(Stored items)

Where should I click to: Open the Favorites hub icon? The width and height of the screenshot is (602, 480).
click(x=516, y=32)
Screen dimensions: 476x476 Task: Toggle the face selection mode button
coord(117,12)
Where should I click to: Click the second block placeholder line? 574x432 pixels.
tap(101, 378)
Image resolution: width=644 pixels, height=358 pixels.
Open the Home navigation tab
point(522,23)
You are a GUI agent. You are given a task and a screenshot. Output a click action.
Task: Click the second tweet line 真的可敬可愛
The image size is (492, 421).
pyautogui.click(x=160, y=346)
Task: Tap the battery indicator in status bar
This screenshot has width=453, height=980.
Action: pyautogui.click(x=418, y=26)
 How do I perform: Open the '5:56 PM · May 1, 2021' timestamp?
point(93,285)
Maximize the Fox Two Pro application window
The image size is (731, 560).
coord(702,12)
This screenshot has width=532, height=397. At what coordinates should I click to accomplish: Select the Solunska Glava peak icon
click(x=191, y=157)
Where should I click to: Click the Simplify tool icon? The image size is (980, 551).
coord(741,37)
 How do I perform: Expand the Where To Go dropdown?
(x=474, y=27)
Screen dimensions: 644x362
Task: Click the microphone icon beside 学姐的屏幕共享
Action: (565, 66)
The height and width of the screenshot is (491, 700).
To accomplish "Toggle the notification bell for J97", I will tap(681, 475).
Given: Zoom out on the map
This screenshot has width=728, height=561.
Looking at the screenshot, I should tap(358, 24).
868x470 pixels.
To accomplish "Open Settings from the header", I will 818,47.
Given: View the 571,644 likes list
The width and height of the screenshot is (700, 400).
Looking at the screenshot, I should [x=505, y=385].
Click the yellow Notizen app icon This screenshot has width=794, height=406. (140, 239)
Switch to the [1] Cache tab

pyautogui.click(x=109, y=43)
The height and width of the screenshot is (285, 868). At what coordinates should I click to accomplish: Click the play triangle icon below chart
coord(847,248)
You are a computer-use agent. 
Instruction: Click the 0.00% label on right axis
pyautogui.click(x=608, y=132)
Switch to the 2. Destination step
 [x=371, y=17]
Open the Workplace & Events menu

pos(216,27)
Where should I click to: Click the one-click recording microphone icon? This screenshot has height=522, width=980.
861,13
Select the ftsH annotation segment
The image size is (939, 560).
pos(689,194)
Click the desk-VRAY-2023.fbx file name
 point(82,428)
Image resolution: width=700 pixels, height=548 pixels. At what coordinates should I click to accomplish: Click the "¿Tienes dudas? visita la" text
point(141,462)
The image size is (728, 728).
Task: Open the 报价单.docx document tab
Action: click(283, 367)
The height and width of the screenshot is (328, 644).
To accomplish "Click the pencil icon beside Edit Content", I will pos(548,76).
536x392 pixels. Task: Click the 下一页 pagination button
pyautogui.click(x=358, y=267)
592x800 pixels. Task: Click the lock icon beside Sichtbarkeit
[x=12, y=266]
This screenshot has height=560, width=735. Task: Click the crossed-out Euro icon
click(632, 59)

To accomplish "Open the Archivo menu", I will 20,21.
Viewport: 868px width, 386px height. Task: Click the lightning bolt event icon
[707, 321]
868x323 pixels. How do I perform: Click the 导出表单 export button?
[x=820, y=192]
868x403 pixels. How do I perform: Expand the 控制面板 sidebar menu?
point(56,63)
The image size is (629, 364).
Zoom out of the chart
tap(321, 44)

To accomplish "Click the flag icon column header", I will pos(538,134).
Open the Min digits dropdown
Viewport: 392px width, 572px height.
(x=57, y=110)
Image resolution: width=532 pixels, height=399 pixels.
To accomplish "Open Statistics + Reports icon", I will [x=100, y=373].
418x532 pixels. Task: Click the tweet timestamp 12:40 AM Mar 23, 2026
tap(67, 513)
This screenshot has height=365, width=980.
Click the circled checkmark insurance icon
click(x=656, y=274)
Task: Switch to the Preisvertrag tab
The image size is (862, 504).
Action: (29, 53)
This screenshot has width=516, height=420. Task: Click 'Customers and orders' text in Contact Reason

§ **EXERCISE DESCRIPTION**
Write out exactly the lines that run from the one containing "Switch to the 2. Destination step" to the end of the records, both end lines included.

§ **EXERCISE RESPONSE**
Switch to the 2. Destination step
 [x=371, y=17]
Open the Workplace & Events menu

pos(216,27)
Where should I click to: Click the one-click recording microphone icon? This screenshot has height=522, width=980.
861,13
Select the ftsH annotation segment
The image size is (939, 560).
pos(689,194)
Click the desk-VRAY-2023.fbx file name
 point(82,428)
Image resolution: width=700 pixels, height=548 pixels. At what coordinates should I click to accomplish: Click the "¿Tienes dudas? visita la" text
point(141,462)
The image size is (728, 728).
Task: Open the 报价单.docx document tab
Action: click(283, 367)
The height and width of the screenshot is (328, 644).
To accomplish "Click the pencil icon beside Edit Content", I will pos(548,76).
536x392 pixels. Task: Click the 下一页 pagination button
pyautogui.click(x=358, y=267)
592x800 pixels. Task: Click the lock icon beside Sichtbarkeit
[x=12, y=266]
This screenshot has height=560, width=735. Task: Click the crossed-out Euro icon
click(632, 59)

To accomplish "Open the Archivo menu", I will 20,21.
Viewport: 868px width, 386px height. Task: Click the lightning bolt event icon
[707, 321]
868x323 pixels. How do I perform: Click the 导出表单 export button?
[x=820, y=192]
868x403 pixels. How do I perform: Expand the 控制面板 sidebar menu?
point(56,63)
The image size is (629, 364).
Zoom out of the chart
tap(321, 44)

To accomplish "Click the flag icon column header", I will pos(538,134).
Open the Min digits dropdown
Viewport: 392px width, 572px height.
(x=57, y=110)
Image resolution: width=532 pixels, height=399 pixels.
To accomplish "Open Statistics + Reports icon", I will [x=100, y=373].
418x532 pixels. Task: Click the tweet timestamp 12:40 AM Mar 23, 2026
tap(67, 513)
This screenshot has height=365, width=980.
Click the circled checkmark insurance icon
click(x=656, y=274)
Task: Switch to the Preisvertrag tab
The image size is (862, 504).
Action: (29, 53)
This screenshot has width=516, height=420. Task: Click 'Customers and orders' text in Contact Reason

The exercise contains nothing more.